**The request:** Count the lines below that contain the string "Open", treating case as significant. Reply with the number only.

**Source records:**
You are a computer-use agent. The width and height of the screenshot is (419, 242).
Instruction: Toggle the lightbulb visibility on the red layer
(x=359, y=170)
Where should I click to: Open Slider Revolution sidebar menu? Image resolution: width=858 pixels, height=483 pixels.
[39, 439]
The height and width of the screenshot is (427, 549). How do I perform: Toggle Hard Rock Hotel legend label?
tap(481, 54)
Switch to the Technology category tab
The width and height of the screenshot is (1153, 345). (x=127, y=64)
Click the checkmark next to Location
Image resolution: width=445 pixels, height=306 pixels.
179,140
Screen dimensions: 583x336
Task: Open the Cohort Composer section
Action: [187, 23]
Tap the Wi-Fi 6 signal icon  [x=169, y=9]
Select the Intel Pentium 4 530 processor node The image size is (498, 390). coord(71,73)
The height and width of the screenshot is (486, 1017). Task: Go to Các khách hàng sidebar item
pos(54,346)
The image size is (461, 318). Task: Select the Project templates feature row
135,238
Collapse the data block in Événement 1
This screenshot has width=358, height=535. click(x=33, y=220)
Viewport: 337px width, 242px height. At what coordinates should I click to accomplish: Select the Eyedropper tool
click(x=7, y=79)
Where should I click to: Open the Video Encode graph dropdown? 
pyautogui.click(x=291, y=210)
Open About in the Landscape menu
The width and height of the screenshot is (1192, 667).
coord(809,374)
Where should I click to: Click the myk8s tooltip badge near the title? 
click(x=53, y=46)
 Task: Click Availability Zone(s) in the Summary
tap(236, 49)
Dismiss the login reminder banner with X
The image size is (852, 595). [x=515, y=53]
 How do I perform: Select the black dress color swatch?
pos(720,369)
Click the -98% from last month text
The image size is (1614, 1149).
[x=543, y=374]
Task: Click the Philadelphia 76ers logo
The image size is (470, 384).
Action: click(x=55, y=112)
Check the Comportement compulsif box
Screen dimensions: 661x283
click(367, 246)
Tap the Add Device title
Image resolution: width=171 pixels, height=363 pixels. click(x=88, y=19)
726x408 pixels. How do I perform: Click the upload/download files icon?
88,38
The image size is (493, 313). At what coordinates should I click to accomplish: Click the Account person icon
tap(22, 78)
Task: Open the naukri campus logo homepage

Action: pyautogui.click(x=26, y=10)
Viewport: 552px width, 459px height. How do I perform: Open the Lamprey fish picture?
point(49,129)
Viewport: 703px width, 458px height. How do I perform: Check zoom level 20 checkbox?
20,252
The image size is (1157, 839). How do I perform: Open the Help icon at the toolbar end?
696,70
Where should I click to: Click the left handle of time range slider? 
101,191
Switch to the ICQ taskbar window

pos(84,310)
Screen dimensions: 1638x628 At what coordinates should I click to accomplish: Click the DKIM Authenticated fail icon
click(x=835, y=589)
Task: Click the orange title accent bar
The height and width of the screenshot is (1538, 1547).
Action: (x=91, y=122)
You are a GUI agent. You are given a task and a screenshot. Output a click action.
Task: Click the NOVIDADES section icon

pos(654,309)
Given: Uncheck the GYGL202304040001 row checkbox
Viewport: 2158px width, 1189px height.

**Answer for the task:** 7